E existe até uma minoria que prefere uma variante socrática mais
adaptável aos dias de hoje. Não existe mal; existem más circunstâncias
sociais, familiares, pessoais que explicam comportamentos "desviantes". O mal é fruto da pobreza. O mal
é fruto de pais autoritários (ou demasiado permissivos). O mal é fruto
da doença. O mal é loucura, o mal é
trauma.
Esquecendo a primeira tese, de
contornos claramente religiosos (e
subjetivos, e complexos), as duas últimas têm um ponto em comum:
elas desculpam o criminoso ao imputaram culpas a terceiros. Se a minha ignorância, ou a minha pobreza,
ou a minha doença, explicam os
meus comportamentos malignos,
eu não sou propriamente responsável por eles. Melhor: eu sou vítima
deles, exatamente como as vítimas
que eu mato ou torturo.
E, no entanto, nenhuma das teses
consegue desmentir a mais tenebrosa realidade: existem pessoas que
cometem atos de gravidade extrema
contra terceiros simplesmente porque querem e podem.

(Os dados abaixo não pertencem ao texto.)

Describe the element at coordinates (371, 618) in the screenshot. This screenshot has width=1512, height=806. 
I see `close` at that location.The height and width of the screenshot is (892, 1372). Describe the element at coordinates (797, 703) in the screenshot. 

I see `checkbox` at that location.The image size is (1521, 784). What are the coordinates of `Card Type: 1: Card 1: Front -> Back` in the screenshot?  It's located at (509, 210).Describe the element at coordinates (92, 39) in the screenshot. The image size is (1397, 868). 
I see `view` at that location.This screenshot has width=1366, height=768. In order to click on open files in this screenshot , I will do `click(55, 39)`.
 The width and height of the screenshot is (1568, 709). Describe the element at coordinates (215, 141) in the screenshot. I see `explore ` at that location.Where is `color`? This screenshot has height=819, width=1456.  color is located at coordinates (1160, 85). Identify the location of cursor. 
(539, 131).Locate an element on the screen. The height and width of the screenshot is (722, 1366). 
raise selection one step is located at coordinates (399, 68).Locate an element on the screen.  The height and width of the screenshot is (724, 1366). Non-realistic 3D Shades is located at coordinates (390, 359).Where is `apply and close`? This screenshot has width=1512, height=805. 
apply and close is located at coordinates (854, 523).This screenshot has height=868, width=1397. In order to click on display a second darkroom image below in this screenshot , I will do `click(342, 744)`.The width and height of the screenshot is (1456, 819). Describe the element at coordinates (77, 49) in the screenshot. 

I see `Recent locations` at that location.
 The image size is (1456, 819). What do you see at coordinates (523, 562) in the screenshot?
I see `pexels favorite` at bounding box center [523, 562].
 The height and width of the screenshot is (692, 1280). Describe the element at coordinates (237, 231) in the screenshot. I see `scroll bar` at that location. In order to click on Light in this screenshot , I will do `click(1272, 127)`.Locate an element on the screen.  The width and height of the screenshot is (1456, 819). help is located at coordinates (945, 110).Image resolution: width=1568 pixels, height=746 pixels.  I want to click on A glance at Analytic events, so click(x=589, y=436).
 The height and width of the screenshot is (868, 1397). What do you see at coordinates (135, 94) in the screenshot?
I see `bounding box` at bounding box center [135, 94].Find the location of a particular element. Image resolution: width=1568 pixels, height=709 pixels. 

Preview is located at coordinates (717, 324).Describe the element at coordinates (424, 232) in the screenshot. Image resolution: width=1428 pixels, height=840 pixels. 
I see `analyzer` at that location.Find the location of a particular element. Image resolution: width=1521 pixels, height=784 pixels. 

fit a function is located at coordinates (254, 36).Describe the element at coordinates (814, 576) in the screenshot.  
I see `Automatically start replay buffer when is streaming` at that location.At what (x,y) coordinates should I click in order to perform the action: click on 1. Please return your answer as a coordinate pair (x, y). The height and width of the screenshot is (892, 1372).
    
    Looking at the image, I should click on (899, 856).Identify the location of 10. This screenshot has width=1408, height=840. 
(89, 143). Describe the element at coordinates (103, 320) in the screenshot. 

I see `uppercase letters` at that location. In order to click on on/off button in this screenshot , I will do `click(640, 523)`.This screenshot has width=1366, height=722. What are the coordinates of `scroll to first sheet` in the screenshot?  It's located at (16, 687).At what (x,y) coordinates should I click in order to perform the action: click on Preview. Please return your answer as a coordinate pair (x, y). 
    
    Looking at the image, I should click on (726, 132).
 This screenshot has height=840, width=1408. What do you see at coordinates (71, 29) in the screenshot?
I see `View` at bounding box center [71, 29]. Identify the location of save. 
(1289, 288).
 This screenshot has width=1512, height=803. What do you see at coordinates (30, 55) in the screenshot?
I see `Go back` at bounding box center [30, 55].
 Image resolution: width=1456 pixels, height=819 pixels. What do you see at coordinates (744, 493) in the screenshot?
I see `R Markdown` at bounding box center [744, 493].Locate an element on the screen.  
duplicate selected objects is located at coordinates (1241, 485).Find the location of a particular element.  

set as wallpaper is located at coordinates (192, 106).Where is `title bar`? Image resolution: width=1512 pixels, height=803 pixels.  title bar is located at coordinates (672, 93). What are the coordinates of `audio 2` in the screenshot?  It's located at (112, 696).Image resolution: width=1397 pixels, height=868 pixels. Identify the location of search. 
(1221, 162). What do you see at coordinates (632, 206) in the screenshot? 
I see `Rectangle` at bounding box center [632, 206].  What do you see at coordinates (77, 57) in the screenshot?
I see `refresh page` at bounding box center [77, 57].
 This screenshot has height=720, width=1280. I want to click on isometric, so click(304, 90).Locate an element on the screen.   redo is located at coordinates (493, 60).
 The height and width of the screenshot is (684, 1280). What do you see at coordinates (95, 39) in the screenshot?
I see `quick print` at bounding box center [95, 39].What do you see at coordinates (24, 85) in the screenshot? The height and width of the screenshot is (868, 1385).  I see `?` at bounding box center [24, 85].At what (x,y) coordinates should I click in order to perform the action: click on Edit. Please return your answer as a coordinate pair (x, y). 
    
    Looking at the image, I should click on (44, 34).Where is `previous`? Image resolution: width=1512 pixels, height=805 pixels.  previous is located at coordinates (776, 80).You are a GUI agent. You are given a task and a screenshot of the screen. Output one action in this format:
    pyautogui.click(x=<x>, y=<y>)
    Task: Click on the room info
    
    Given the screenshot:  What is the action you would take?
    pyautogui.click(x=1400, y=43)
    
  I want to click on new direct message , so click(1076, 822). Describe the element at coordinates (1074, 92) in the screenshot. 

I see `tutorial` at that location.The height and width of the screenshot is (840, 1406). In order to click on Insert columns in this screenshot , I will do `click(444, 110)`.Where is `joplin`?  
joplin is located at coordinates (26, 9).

Não são pobres, nem doentes,
muito menos ignorantes: como diria
George Steiner, é possível encontrar
repetidamente casos de oficiais nazistas que escutavam uma ária de
Schubert ao jantar e, no dia seguinte, gaseavam tranqüilamente seres
humanos. A cultura não é passaporte para nada. Pode, aliás, representar o oposto: como acrescenta ainda
o mesmo Steiner, em paradoxo que
derrota qualquer humanista, o contato intenso com a alta cultura pode
tornar os homens insensíveis para a
realidade em volta. De que valem os
gritos de meros anônimos quando
nenhum deles será comparável ao
grito lancinante que Lear lança à sua
filha Cordélia?
Desculpar o criminoso com razões exteriores ao próprio pode sossegar algumas almas otimistas. Infelizmente, será apenas uma ilusão.
Uma ilusão que vai durar até ao dia
em que, numa cave sombria, o mal
que habita o coração dos homens
voltar a emergir. Sem disfarce, sem
desculpa e, pior para nós, sem qualquer explicação.